Outside of buying the Adobe Creative Suite and spending 100 hours to master it (which admittedly is on my list), what’s a girl to do? Here is what – Microsoft PowerPoint! I can’t believe that nobody taught me this before now, but it appears to be a little known trick and it is really, really easy to do it!
Two Key Prep Items:
1) Learn How to Convert Inches to Pixels
PowerPoint works in inches. The web works in pixels. You need to know how to convert them so you can build your graphics the right size. Google this topic and you’ll find other resources but this one works well. You can download the tool here or just plug in measurements on this tool each time you need them. Bookmark this site at least.
2) Update your Power Point to Export Higher Resolution Graphics
Do this only when you need to develop graphics for PRINT, or else it will mess with your pixel size. If your graphics are for the web skip this step. But for print, your graphics may look fuzzy or pixilated because the standard Power Point export setting is 96 dpi. To fix this, you change your MS Registry files to 300 dpi. Wait… don’t run! Microsoft gives great instructions on how to change it –and its easy to change and later change back. Visit this Microsoft page to do it.
P.S. If you do this step and later you want to develop web graphics you can also go back and undo.
Now Let’s Create Some Graphics!
We are going to create a website button. PowerPoint is actually perfectly suited for this – especially version 2007 because you can use the Smart Art feature to add depth and shadows and more.
Pro Tip for creating web graphics – any time you create a web graphic it will look better and load faster if you create it in the exact size it needs to be rather than resizing it once it is live. That is why the pixel size converter is important.
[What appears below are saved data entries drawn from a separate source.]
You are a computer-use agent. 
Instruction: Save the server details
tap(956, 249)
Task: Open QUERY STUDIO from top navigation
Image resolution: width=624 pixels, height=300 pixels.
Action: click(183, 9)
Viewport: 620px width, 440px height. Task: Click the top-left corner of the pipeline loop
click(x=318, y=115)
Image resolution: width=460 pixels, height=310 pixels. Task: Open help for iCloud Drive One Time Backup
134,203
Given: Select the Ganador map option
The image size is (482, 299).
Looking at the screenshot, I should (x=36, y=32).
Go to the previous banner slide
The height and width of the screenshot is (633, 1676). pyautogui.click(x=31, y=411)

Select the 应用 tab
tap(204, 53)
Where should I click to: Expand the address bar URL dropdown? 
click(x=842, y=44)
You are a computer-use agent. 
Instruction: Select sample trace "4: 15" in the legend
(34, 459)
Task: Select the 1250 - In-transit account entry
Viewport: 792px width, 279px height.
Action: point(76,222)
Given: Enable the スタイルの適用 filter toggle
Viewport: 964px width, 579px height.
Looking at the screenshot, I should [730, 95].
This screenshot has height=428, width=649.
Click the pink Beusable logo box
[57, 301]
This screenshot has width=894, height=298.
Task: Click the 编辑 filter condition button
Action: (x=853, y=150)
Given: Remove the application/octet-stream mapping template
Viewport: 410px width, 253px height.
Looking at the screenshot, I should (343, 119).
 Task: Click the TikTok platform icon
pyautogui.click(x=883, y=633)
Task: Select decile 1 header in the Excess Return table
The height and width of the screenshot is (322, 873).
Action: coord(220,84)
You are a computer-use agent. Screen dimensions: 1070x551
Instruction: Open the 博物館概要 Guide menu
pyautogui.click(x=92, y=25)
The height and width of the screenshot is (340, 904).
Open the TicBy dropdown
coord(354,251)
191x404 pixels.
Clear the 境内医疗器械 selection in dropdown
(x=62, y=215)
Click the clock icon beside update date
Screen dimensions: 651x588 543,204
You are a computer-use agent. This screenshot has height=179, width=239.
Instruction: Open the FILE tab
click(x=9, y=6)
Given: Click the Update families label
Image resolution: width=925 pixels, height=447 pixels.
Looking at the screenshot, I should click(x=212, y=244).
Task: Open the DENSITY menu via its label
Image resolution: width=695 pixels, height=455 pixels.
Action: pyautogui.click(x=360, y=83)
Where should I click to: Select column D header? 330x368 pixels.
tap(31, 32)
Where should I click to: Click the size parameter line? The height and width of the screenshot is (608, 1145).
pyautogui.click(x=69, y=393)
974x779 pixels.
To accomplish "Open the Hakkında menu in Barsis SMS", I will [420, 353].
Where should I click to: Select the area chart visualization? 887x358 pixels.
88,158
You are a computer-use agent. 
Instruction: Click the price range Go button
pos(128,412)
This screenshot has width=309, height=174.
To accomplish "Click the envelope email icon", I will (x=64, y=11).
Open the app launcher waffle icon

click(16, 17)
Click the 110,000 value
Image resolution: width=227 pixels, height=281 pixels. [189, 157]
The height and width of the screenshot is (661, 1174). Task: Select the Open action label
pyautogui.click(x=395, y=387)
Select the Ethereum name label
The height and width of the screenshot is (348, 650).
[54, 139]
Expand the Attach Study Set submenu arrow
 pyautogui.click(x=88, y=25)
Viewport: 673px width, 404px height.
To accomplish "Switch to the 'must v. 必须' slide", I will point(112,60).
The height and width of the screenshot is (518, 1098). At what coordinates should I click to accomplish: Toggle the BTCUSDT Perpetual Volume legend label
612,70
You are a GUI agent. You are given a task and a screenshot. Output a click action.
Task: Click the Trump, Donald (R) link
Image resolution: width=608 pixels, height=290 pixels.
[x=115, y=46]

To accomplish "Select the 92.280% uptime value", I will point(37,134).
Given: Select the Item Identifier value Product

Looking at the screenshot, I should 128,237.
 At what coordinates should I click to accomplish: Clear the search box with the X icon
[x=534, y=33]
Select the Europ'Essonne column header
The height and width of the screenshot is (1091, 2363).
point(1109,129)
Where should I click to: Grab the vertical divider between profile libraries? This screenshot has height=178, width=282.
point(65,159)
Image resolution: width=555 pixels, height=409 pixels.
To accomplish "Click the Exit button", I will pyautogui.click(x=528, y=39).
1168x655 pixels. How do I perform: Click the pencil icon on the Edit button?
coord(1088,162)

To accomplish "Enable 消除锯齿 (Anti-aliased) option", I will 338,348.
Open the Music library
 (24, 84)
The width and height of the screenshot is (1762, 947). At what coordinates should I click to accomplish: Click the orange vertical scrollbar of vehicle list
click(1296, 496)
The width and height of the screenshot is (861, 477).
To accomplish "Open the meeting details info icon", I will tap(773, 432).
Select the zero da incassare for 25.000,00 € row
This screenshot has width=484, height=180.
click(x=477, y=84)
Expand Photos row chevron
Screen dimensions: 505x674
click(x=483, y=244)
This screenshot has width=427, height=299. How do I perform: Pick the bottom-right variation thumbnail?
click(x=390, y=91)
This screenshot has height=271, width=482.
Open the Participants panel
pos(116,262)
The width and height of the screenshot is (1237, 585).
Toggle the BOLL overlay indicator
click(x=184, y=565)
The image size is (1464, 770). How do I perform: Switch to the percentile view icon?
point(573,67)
How to Create Website Buttons
Open PowerPoint, go to Home –> Insert –> Smart Art then choose a style button you like. You may select one wqith 4 or more on the same page – just delete all the extemporary items you don’t want. When you have one button, type in your data you want to show. Now comes the cool part. Spice it up a bit by double clicking your button and exposing the Smart Art Tools. Select a pre-drawn design option to access pre-built shadows and glows you don’t have to create yourself. When it looks good, here is how to save it:
- Click on your graphic to select it.
- Size it. If your graphic is smaller than the graphical area, then cut it and then re-paste it on the same page outside that larger graphic area that you started with. This is to prevent you from saving a big white square around your graphic.
- Group all the items you have created together if more than one by selecting them all (hold shift button while you select each one) then right clicking to “group”
- Save as picture – right click and select this option when everything is looking right.
- Select a format that matches your need such as jpg, png. Tip: Png typically saves a little higher quality.